Safari: Windows Edition Earns Praise from Computerworld


As more than a million Windows editions of Safari are downloaded, Computerworld checks out the browser beta.

Why would Apple port its Mac browser to Windows? wonders Computerworld. When Windows users are spoilt for choice and IE dominates, what's the point?

Well, iPhone is the point, but there are other reasons: selling Macs. Not to mention browser market share and, possibly, ad revenue via partnerships, like the one with Google. But Apple also boasts about how much faster Safari 3.0 is than IE and Firefox on Win and Mac.

And it is. Various tests around the web verify its ascendancy over the Microsoft and open source browsers. Subjectively, too, it feels faster.

Over 4 years ago, IGM asked, First iPod, now iTunes: Is Apple Becoming a Windows Developer by Stealth? This prediction is becoming truer by the day. Apple is, as Jobs reminded us during his fireside chat with Bill Gates recently, at heart, a software company.

Building Windows software to sell hardware is Apple's raison d'être. iTunes for Windows? Sells iPods. Boot Camp? (by default, a piece of software that makes 'Windows' possible on Mac). Sells Macs. QuickTime for Windows? Sells iPods. Possibly also sells Macs.

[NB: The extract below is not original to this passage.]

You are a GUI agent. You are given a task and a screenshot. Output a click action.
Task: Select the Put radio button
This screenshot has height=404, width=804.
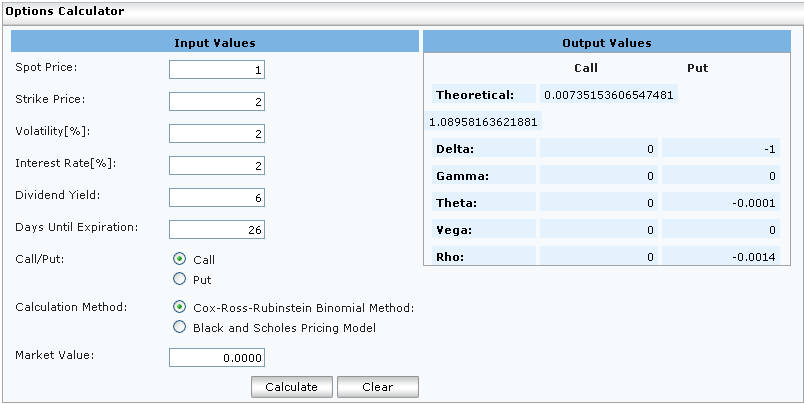click(180, 279)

Now iTunes and, yes, Safari on Windows will help sell iPhones. It's all about consistency; the same apps on different devices, regardless of platform. It's harmonization - Safari will look the same no matter what it's accessed on. So will iTunes. Feature parity. Same interface. Microsoft knows this is important as well, which is why it has worked hard - if not terribly successfully - on making suites like Office similar in terms of menus and toolbars. Apple itself has deviated from its original mission - interface consistency - in OS X, but it's making amends by moving to integrate the UI of its apps across various platforms and devices.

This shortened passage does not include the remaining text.